Attack-Minded Notre Dame Fencer Cate Priestley Works to Parry Climate Change, Joins EcoAthletes Champions Roster

Cate Priestley (Photo credit: Notre Dame Athletics)

Cate Priestley has, almost since the day she took up fencing, gravitated to the sabre — epèe and foil being the other two weapons one can choose. “In saber, nine times out of ten, you want to be on the attack, which I love,” shared the Notre Dame senior. “I don’t have time to hesitate!”

Her attack-minded, always-moving-forward ethos will serve her well in her new role as an EcoAthletes Champion.

“Cate impressed me from the start as someone who wants to use her voice, her platform to make a difference right now in the #ClimateComeback,” offered EcoAthletes founder and CEO Lew Blaustein. “She will do what she can to use her megaphone as a student-athlete — on the Notre Dame campus and beyond — to show her followers how they can attack the climate crisis by taking action.”

Inspired by watching fencing on TV during the 2008 Beijing Olympics, the Atlanta native first picked up a saber when she was five years old and has not looked back since.

“I picked up the basics of saber quickly, learning how to parry (block), defend and attack with controlled aggression in order win a bout to five points,” Priestley recalled. “To do so requires fitness, speed, agility, eye-hand coordination, balance, as well as a calm demeanor and focused mentality. Those qualities allow you to absorb the game plan and then course correct when things aren’t going well. When you have all that, it’s as if time slows down during the bout and that’s when winning happens!”
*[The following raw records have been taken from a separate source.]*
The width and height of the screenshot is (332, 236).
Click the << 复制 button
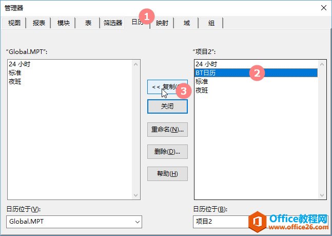pos(167,86)
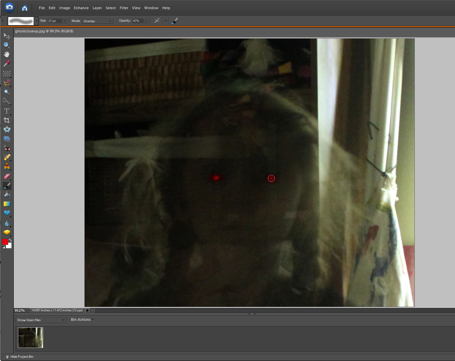Activate the Paint Bucket tool
455x361 pixels.
tap(7, 195)
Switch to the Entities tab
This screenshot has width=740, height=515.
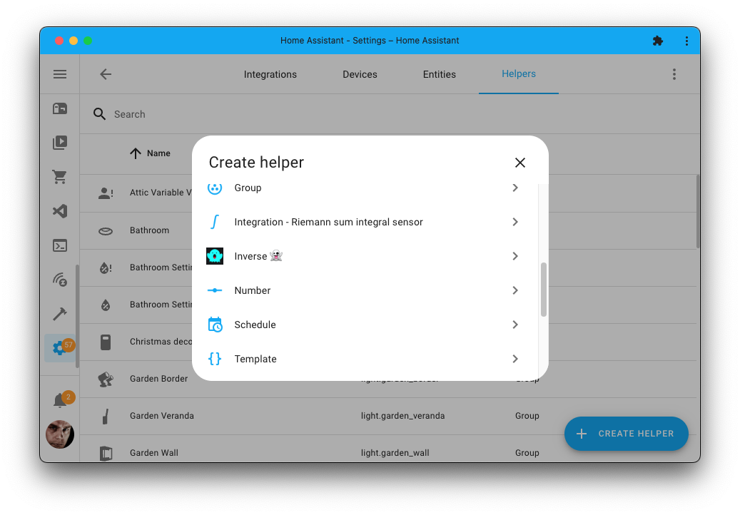[439, 74]
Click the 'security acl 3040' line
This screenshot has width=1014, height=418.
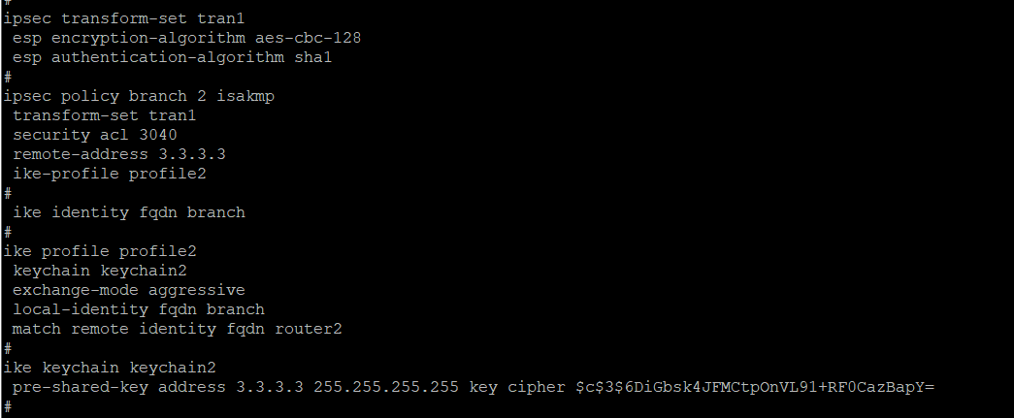coord(94,135)
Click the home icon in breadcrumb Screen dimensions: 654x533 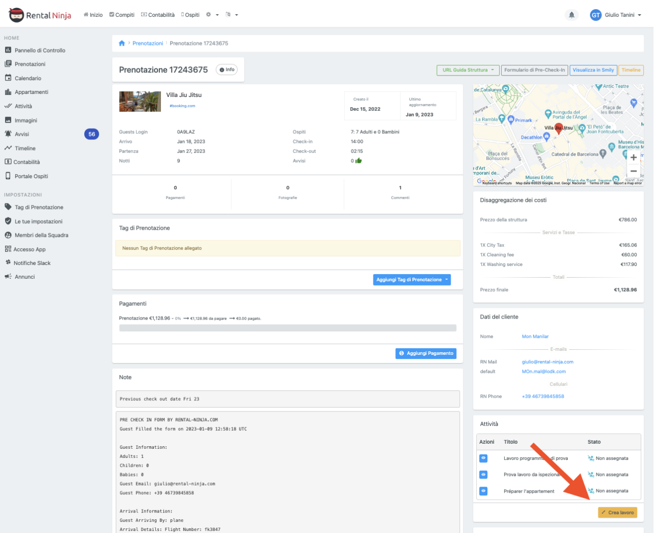(122, 43)
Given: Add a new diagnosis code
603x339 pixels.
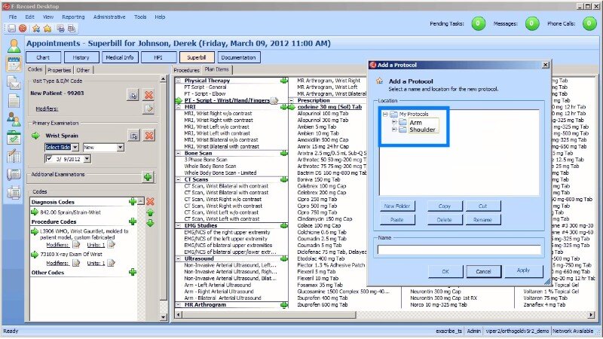Looking at the screenshot, I should pyautogui.click(x=133, y=201).
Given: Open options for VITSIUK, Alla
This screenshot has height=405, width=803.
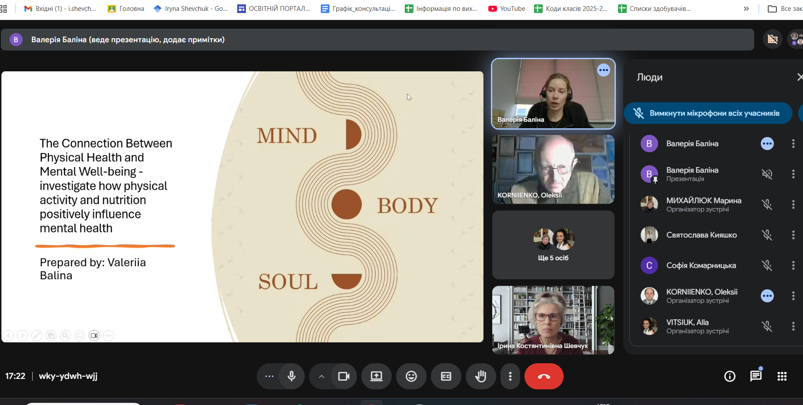Looking at the screenshot, I should point(793,326).
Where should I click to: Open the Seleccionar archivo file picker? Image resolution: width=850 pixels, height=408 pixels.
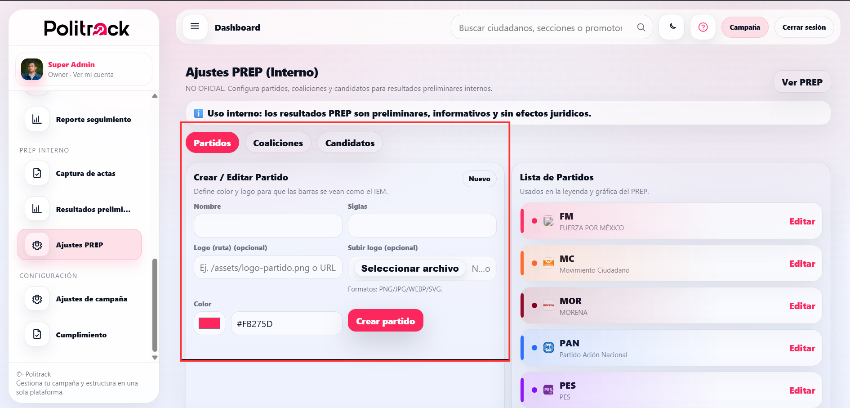[409, 268]
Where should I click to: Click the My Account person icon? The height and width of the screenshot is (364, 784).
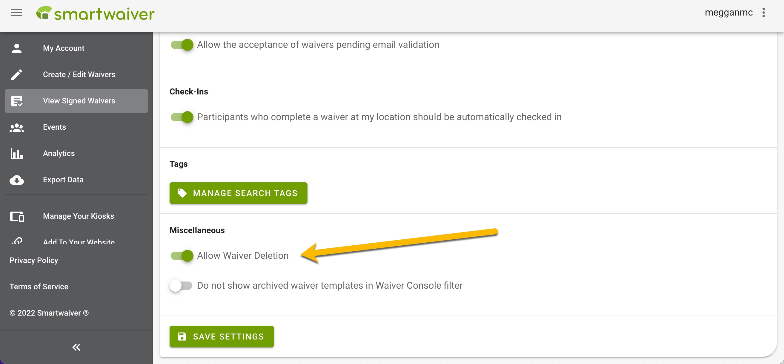click(x=16, y=48)
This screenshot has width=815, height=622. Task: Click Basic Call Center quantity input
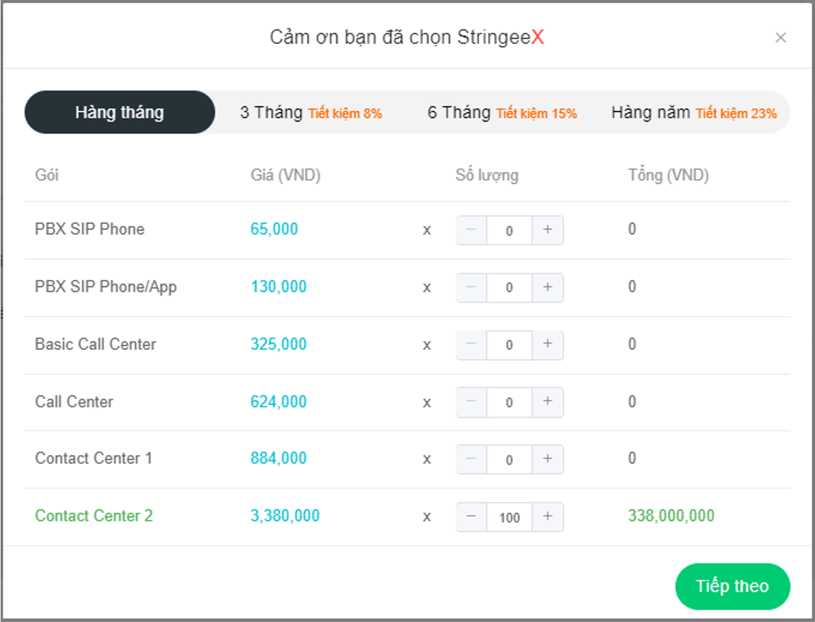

She joined Atlanta’s Nellya Fencing Club, one of the best saber clubs in the country, and had the same coach from the time she was five until she graduated high school.

“Coach Terence Lasker’s nurturing yet competitive style really suited me,” noted Priestley. “That’s a big reason why I looked forward to the four-times-per week practices.”

Those practice sessions certainly paid off — Priestley found herself on the Division I college track as she progressed from the youth ranks to the cadets (under 16s) to the juniors (under 19s).

“I started to think about where I wanted to fence in college when I was a freshman and it built from there,” she recalled. “While I looked at Boston College, I always liked Notre Dame. I wanted to go to medical school — I’m interested in orthopedics and sports medicine — and Notre Dame was and is great at preparing you for that. And the fact that the fencing team is the best in the country was a very good thing.”

Cate Priestley goes on the attack for the Fighting Irish (Photo credit: Notre Dame Athletics)

As with coach Lasker, Priestley also has had a strong relationship with the Fighting Irish fencing coach Gia Kvaratskhelia.

“Gia treats everyone the same, which is to say amazingly and fairly,” she asserted. “He values every single person on the team whether that be the Olympians or the benchwarmers. This has meant a lot to me because I’m not the best on the squad — I didn’t make the travel team as a freshman, become a starter as a sophomore, but couldn’t compete as a junior because of a lower back injury. Her emphasis on team in what is essentially an individual sport rekindled my love for fencing as I had burned out when I was a junior in high school.”

Healthy now, she is looking forward a strong senior season but knows the competition within the team will be tough. Coach Kvaratskhelia has brought in four very talented saber freshmen on the women’s squad, so making the Irish travel squad, which only is comprised of four to five fencers, will be a challenge. Priestley will take that on the only way she knows how — by going on the attack!

She has taken that same approach when it comes to learning about climate change and then figuring out how to best act on it.  

“I learned about the climate change basics in high school and at Notre Dame, from greenhouse gas (GHG) emissions to the methane problem to the climate benefits of a plant-based diet versus a meat-based one,” noted Priestley. “A class during my sophomore year, ‘Hothouse Earth’, really brought it home for me, and was a real ‘aha’ moment. My medical student mind was convinced: Humanity has a carbon problem; we have the tools to solve it. I started asking myself, ‘why are we not acting faster? That has to change!”

Priestley wasn’t sure how to start taking climate action until taking a class this spring with Professor Annie Coleman, ‘Environmental Awareness, Action, and Sports’. It was there that she first heard about EcoAthletes. And now, only a few months later, she is ready to parry and yes, attack the climate crisis through the lens of a student-athlete.

“Being an EcoAthletes Champion is a perfect fit for me,” enthused Priestley. “After all, I get to meet and work with a network of climate-minded and climate-active athletes from all over the world on programs that will make a difference on climate change.”